As we all know, modern hard disk drives do internal bad sector management inside their firmware, that is, when the drive detects a physically damanged or unreliable physical sector, it replaces the bad one with a good one from the reserved sector store. This mechanism eliminates the need for OS to do bad sector managment itself. Users can know the development of sector replacement count from S.M.A.R.T item called "reallocated sector count".
A sample HDD drive with too many reallocated sectors(the index 133 drops below threshold 140):
Now my question is: When does the HDD firmware determine a sector should be replaced. I imagine such ideal situation:
When HDD writes a sector, it does read verification immediately(verify CRC checksum and employ ECC to recover the soft error bits).
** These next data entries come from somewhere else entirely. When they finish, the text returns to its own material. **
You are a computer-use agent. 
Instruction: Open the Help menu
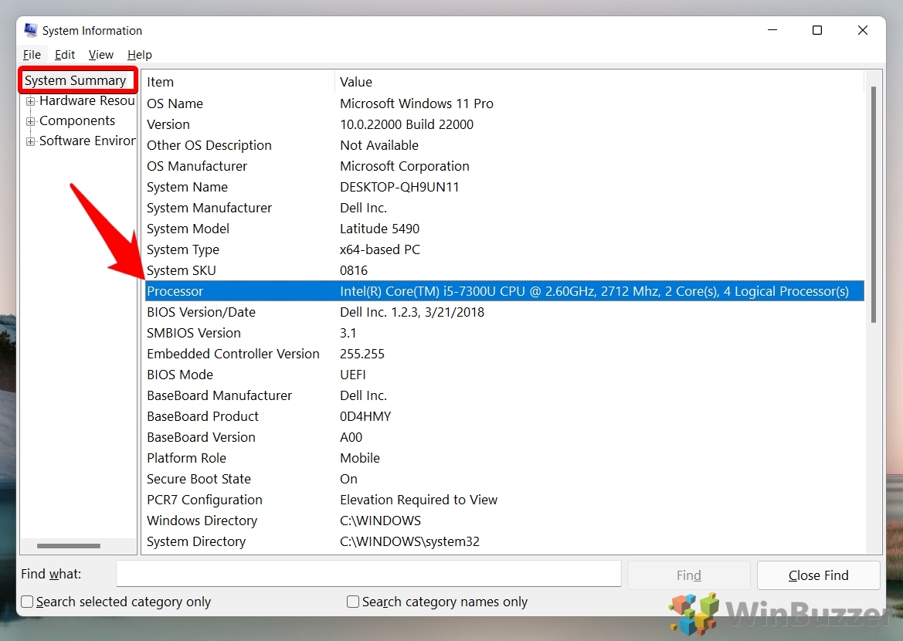[x=140, y=55]
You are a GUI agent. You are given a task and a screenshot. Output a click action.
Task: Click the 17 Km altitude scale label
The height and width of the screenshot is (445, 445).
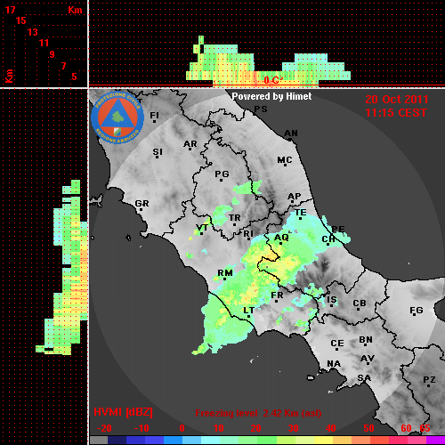coord(10,10)
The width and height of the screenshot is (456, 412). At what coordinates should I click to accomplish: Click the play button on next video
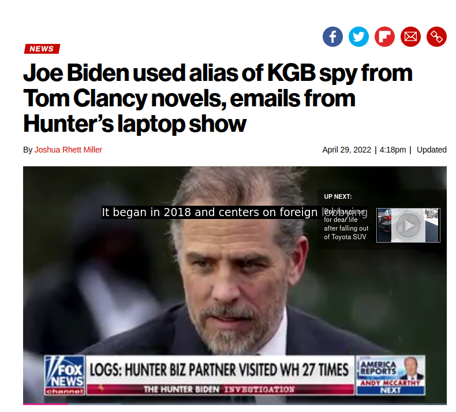coord(408,225)
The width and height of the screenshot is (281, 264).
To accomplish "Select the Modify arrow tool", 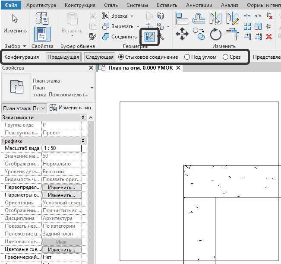I will coord(15,24).
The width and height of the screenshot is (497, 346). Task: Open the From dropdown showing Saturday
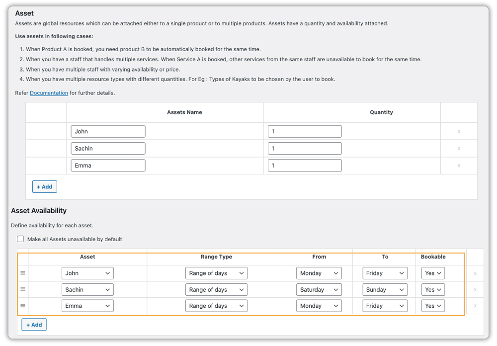coord(319,289)
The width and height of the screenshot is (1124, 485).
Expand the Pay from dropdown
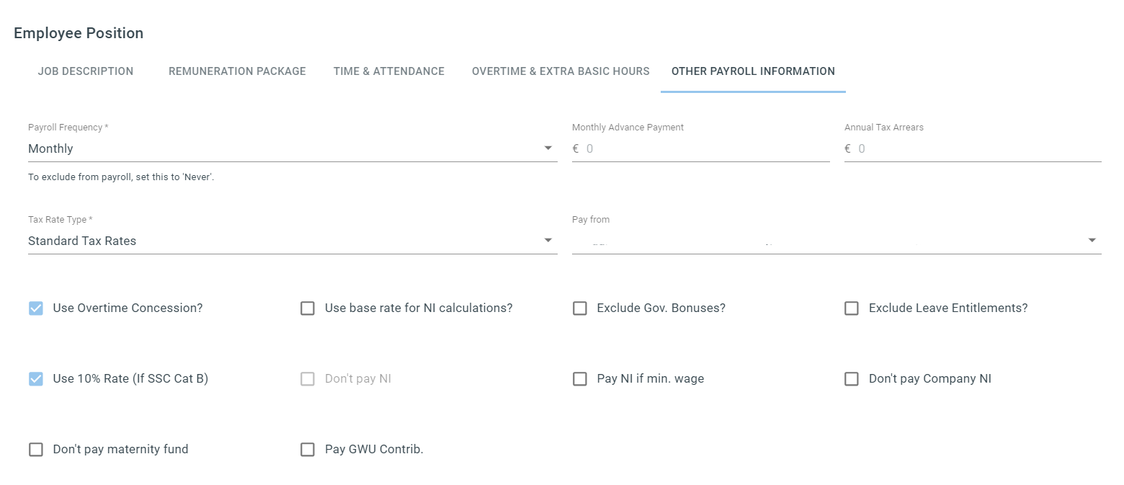[x=837, y=241]

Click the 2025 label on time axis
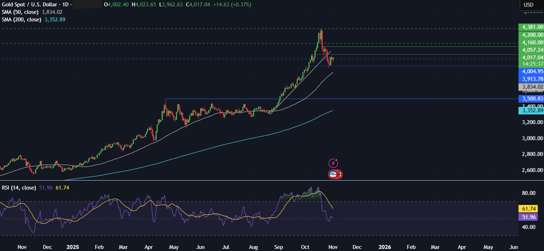coord(72,247)
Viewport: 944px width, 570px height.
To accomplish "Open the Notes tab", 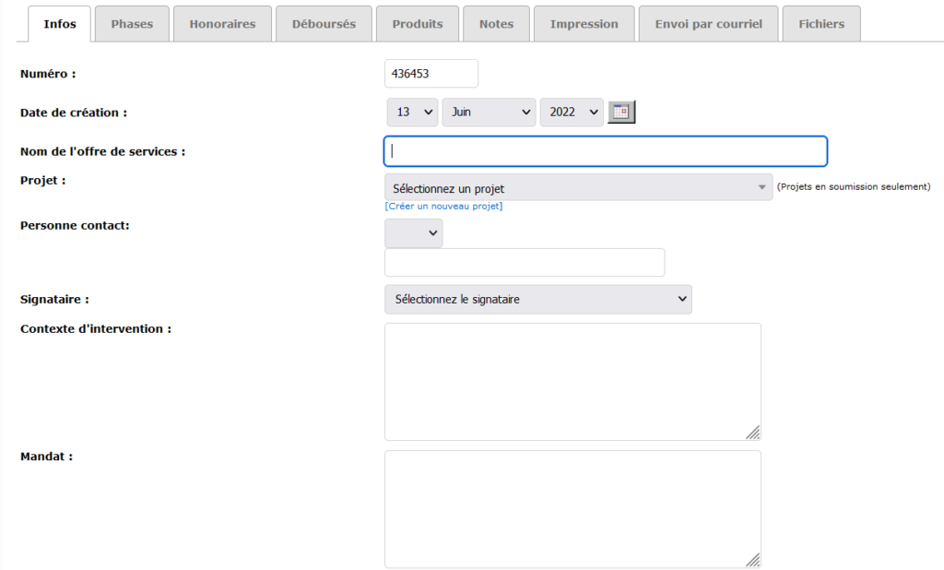I will (496, 24).
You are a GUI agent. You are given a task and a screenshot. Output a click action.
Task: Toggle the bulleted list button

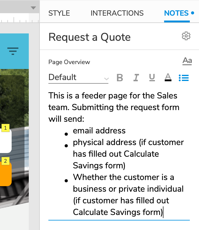[184, 78]
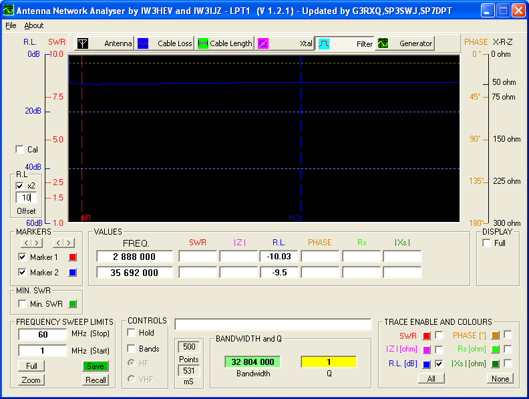Enable the Display Full checkbox
The image size is (529, 399).
tap(487, 243)
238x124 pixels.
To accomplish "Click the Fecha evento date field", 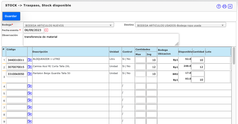I will tap(34, 30).
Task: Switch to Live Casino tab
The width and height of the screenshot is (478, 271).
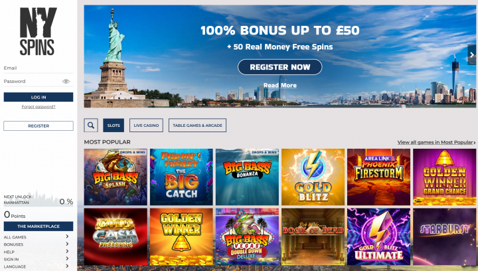Action: (146, 126)
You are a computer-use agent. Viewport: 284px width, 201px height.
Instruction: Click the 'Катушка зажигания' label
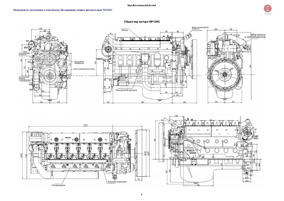[x=117, y=182]
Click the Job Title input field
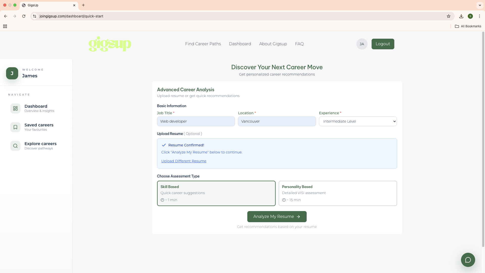The image size is (485, 273). pyautogui.click(x=196, y=121)
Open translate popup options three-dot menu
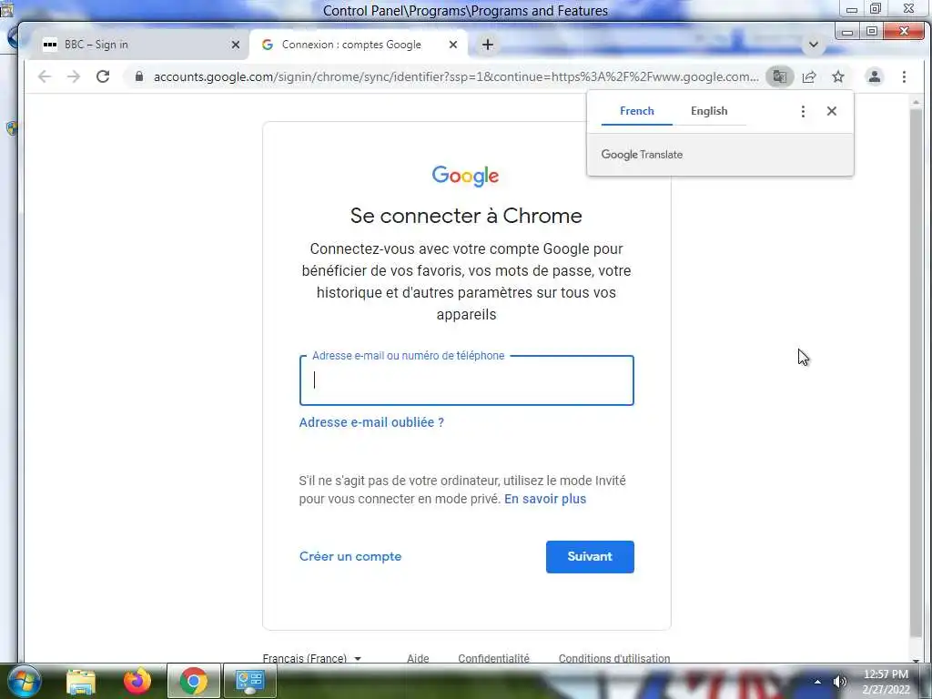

In case the verification fails or the sector is deemed unreliable by the firmware, the firmware can immediately replace the sector so no user data is lost(at least not lost at the moment it is written to disk surface). This is a nice moment to do sector replacement because the to-be-written data now surely remains in hard drive's internal cache. The drive can try as many "hot spare" sectors as he will until he finds a good one.
If my idea is not the fact, then the HDD can only verify the written sector the next time user fetches it; but in case the next fetch fails CRC and ECC, and its corresponding cache has been discarded, we can do nothing but to know the previously written data has been permanently lost.
Which behavior is the truth? Is there any web articles clarifying this?
SSD disk should face the same situation, then what about SSD? SSD's case seems easier to understand, because I can easily imagine that SSD can do a quick read verification after write, very quickly; however, is such scheme practical for a spindle hard drive? It seems that the HHD head can do either read or write at one given time, so in order to verify the write, it has to wait for another spinning round until the written sector is positioned again under the head -- which would drastically slow down the data throughput. -- I'm so baffled.